## SOURCE DATA
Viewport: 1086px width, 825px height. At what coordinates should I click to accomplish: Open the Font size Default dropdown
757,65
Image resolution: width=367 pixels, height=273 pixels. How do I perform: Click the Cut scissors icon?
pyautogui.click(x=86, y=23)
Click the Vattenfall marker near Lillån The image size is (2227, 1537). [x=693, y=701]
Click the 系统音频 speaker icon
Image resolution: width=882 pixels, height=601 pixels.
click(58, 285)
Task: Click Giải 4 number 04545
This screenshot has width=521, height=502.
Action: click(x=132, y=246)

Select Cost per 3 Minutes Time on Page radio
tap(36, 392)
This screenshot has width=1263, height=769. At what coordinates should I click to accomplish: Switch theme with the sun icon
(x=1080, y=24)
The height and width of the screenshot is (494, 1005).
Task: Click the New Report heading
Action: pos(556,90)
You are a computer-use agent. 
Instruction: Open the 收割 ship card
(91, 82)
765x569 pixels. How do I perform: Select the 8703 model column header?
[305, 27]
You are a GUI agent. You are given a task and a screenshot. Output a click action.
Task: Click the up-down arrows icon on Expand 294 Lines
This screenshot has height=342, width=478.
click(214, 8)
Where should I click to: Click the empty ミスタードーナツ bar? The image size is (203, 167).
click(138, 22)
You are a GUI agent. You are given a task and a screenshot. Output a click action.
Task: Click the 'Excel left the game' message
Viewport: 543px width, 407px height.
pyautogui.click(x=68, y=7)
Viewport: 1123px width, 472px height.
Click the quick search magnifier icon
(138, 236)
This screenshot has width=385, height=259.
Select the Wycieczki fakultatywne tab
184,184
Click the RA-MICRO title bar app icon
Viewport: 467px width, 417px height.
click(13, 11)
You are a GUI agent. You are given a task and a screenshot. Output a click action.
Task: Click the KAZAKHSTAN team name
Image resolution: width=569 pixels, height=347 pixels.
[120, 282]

## TASK BRIEF
Please copy the material above without changing a single word.

## ANSWER
Viewport: 1086px width, 825px height. At what coordinates should I click to accomplish: Open the Font size Default dropdown
757,65
Image resolution: width=367 pixels, height=273 pixels. How do I perform: Click the Cut scissors icon?
pyautogui.click(x=86, y=23)
Click the Vattenfall marker near Lillån The image size is (2227, 1537). [x=693, y=701]
Click the 系统音频 speaker icon
Image resolution: width=882 pixels, height=601 pixels.
click(58, 285)
Task: Click Giải 4 number 04545
This screenshot has width=521, height=502.
Action: click(x=132, y=246)

Select Cost per 3 Minutes Time on Page radio
tap(36, 392)
This screenshot has width=1263, height=769. At what coordinates should I click to accomplish: Switch theme with the sun icon
(x=1080, y=24)
The height and width of the screenshot is (494, 1005).
Task: Click the New Report heading
Action: pos(556,90)
You are a computer-use agent. 
Instruction: Open the 收割 ship card
(91, 82)
765x569 pixels. How do I perform: Select the 8703 model column header?
[305, 27]
You are a GUI agent. You are given a task and a screenshot. Output a click action.
Task: Click the up-down arrows icon on Expand 294 Lines
This screenshot has height=342, width=478.
click(214, 8)
Where should I click to: Click the empty ミスタードーナツ bar? The image size is (203, 167).
click(138, 22)
You are a GUI agent. You are given a task and a screenshot. Output a click action.
Task: Click the 'Excel left the game' message
Viewport: 543px width, 407px height.
pyautogui.click(x=68, y=7)
Viewport: 1123px width, 472px height.
Click the quick search magnifier icon
(138, 236)
This screenshot has width=385, height=259.
Select the Wycieczki fakultatywne tab
184,184
Click the RA-MICRO title bar app icon
Viewport: 467px width, 417px height.
click(13, 11)
You are a GUI agent. You are given a task and a screenshot. Output a click action.
Task: Click the KAZAKHSTAN team name
Image resolution: width=569 pixels, height=347 pixels.
[120, 282]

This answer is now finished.